AWS’ bullish sentiment about AI was best captured when Jassy fielded a wide array of questions in a one hour press briefing following his keynote.

When quizzed as to whether AWS had the chops to do AI given that its competitors Microsoft Corp and Google Inc, ostensibly have the best AI and machine learning technology in the industry, Jassy went on an offensive defending AWS’ track record in AI and machine learning.

READ ALSO: AWS seeks to extend its lead amidst competition gains

“When you look at [AI] and machine learning, you need a number of components to be successful, including [the technology being] easy to use so that customers will flock to it.

“But often times, I think that people get too enamoured by AI and machine learning [and the potential it brings] but that in reality those services don’t matter without the right foundation to do machine learning,” Jassy claimed.

AWS’ cloud czar argued that for AI and machine learning to be truly beneficial, it really needs to have a foundation in “the most reliable, secure, most feature-rich data lake,” and AWS has that in its S3 (simple storage service), which is used by the most number of customers in the world.

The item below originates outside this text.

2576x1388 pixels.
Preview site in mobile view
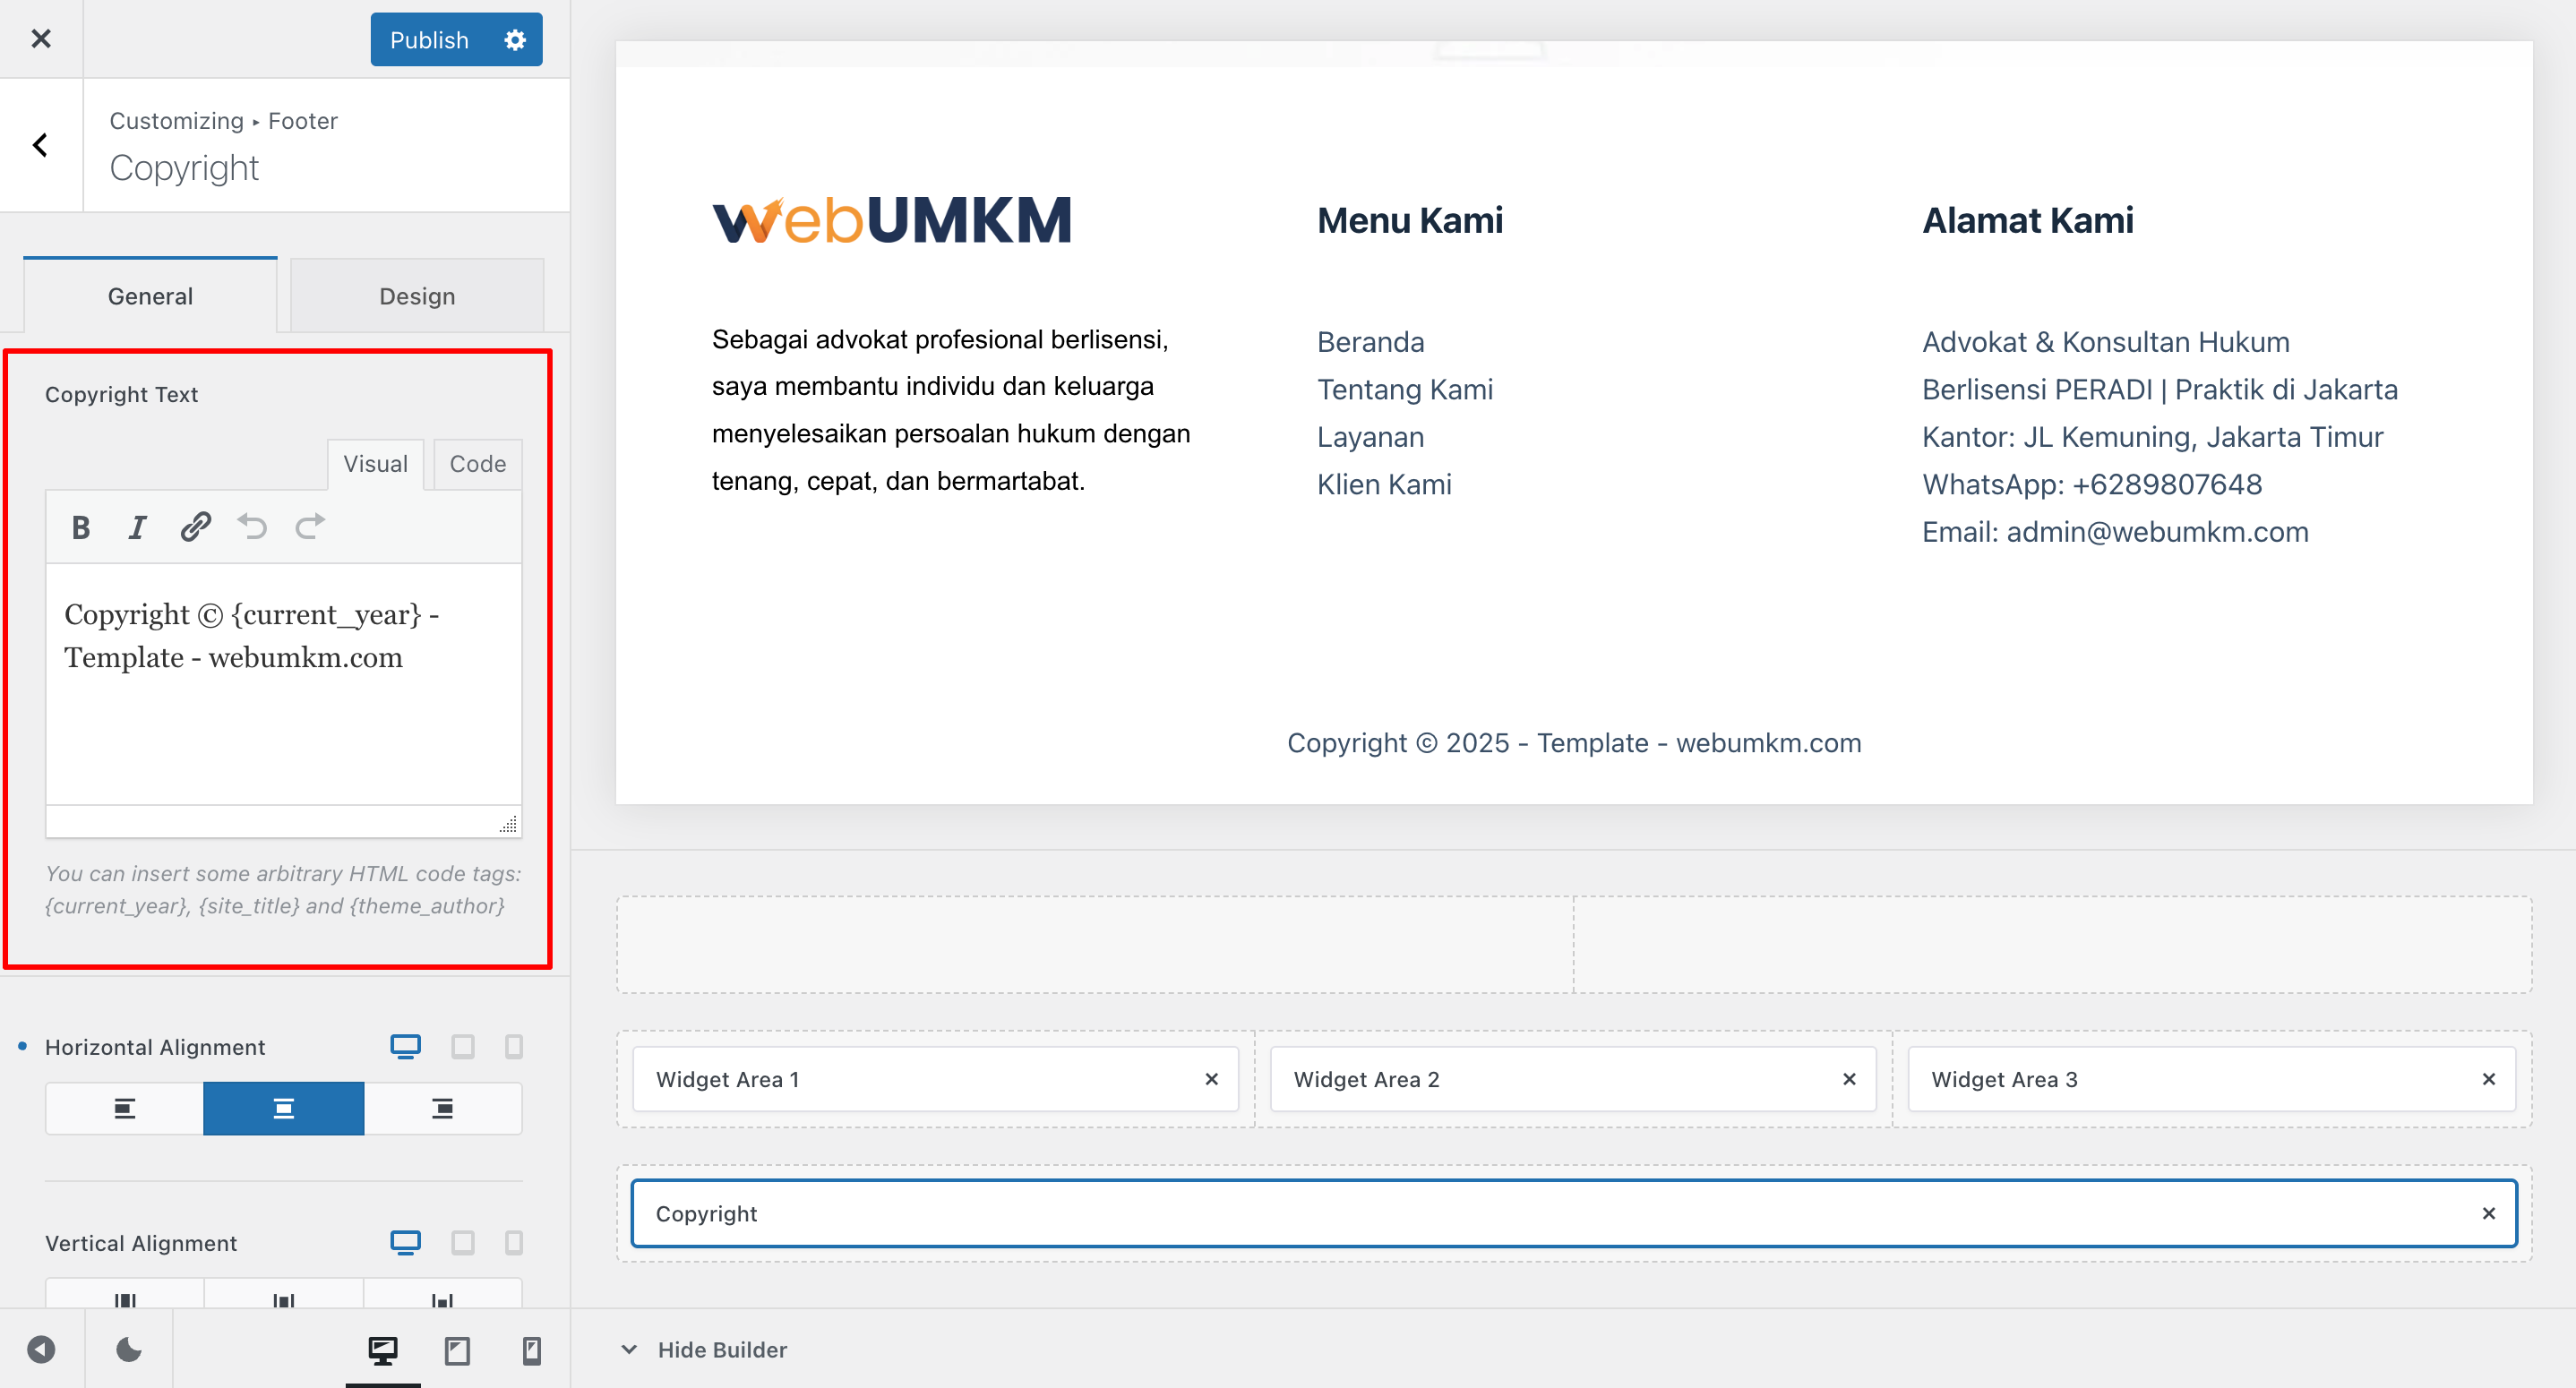click(532, 1351)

Additionally, Jassy argued that AI and machine learning need all kinds of security control, and identity management because a lot of that data is going to end up becoming the crown jewels, which is what will help enterprises differentiate themselves from their competitors. 

“The other [cloud] providers don’t come close to the capabilities that AWS has in access control, key management or security compliance capabilities. Additionally, you’ll need to have the right compute power, GPUs, and the broadest array of analytics that no one out there has.

“I think we have collectively what it takes to be successful at [AI] and machine learning with the combination that we have. And we have twice the number customer references who choose us and five times the number of customers using our services,” he claimed.